WHAT THE EXERCISE ASKS:
The line that contains "Click the phone number +1 (206) 555-4172" marks the end: retype the data below exactly from its first line through that line.

MATERIAL SUPPLIED:
=== Section Start ===

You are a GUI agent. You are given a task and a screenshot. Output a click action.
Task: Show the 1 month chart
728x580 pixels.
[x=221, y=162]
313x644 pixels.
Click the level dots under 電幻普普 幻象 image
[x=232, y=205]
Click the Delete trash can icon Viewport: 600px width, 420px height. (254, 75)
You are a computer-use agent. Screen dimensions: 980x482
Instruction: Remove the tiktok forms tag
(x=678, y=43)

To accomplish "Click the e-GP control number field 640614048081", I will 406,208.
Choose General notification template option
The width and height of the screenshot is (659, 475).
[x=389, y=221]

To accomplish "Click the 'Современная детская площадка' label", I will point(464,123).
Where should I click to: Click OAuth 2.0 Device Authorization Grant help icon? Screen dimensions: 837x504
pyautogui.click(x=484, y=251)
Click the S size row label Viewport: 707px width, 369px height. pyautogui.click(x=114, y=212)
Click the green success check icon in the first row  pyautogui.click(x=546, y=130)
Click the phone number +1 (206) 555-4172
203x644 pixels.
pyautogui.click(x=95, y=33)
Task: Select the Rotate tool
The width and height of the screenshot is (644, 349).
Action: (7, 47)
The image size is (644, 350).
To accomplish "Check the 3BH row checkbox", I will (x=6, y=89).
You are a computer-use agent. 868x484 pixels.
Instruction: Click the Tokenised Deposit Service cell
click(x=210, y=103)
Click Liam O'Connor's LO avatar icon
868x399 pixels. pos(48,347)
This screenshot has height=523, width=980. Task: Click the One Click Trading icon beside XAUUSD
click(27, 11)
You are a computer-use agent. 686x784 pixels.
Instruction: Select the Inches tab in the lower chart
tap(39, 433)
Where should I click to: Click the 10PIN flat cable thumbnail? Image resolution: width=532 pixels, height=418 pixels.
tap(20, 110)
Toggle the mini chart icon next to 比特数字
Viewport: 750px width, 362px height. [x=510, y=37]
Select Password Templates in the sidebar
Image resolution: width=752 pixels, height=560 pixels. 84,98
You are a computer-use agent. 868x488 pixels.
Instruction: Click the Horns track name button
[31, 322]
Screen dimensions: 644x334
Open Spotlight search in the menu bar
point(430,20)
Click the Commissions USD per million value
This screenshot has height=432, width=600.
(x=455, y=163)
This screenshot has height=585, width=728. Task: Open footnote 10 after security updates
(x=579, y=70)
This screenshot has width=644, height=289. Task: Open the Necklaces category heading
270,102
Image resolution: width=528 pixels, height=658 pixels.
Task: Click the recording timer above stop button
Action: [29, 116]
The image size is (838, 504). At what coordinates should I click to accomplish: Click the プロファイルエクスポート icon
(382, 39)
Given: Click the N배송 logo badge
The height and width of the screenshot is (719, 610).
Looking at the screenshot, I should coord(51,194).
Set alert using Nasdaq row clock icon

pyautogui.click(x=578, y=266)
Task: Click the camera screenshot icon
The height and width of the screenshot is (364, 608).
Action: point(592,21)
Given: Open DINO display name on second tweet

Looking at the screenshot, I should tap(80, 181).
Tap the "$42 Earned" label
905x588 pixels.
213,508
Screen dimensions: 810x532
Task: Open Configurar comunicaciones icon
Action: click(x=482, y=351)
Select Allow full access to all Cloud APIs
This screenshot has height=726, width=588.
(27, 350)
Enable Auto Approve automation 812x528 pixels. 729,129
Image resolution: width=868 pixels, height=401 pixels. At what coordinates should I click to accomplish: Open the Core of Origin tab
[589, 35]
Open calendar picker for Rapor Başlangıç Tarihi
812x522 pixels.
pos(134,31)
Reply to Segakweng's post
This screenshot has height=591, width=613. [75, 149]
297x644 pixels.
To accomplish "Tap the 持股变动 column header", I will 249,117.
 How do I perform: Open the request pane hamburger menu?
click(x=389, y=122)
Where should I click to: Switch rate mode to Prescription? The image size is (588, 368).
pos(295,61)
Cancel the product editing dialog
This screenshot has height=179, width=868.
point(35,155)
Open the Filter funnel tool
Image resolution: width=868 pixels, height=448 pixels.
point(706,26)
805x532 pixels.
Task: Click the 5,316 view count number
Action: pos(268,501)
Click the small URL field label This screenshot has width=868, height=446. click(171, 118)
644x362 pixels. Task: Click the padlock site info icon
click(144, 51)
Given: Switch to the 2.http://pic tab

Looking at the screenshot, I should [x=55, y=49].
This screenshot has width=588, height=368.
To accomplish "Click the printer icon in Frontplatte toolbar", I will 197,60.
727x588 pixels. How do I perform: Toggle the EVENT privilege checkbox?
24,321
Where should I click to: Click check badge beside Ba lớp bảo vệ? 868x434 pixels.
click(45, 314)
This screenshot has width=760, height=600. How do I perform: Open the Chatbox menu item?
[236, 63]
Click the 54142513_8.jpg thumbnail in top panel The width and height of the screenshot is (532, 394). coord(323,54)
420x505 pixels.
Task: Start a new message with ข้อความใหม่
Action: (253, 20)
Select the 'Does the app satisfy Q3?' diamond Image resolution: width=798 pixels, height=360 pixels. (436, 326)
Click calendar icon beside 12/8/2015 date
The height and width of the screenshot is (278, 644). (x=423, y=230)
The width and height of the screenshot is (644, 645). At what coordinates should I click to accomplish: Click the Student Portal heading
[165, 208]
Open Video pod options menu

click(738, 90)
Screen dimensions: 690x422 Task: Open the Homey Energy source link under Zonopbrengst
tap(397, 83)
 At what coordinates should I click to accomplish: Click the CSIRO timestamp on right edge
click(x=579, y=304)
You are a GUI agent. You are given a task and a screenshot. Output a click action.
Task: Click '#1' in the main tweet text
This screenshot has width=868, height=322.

=== Section End ===

REPLY:
You are a GUI agent. You are given a task and a screenshot. Output a click action.
Task: Show the 1 month chart
728x580 pixels.
[x=221, y=162]
313x644 pixels.
Click the level dots under 電幻普普 幻象 image
[x=232, y=205]
Click the Delete trash can icon Viewport: 600px width, 420px height. (254, 75)
You are a computer-use agent. Screen dimensions: 980x482
Instruction: Remove the tiktok forms tag
(x=678, y=43)

To accomplish "Click the e-GP control number field 640614048081", I will 406,208.
Choose General notification template option
The width and height of the screenshot is (659, 475).
[x=389, y=221]

To accomplish "Click the 'Современная детская площадка' label", I will point(464,123).
Where should I click to: Click OAuth 2.0 Device Authorization Grant help icon? Screen dimensions: 837x504
pyautogui.click(x=484, y=251)
Click the S size row label Viewport: 707px width, 369px height. pyautogui.click(x=114, y=212)
Click the green success check icon in the first row  pyautogui.click(x=546, y=130)
Click the phone number +1 (206) 555-4172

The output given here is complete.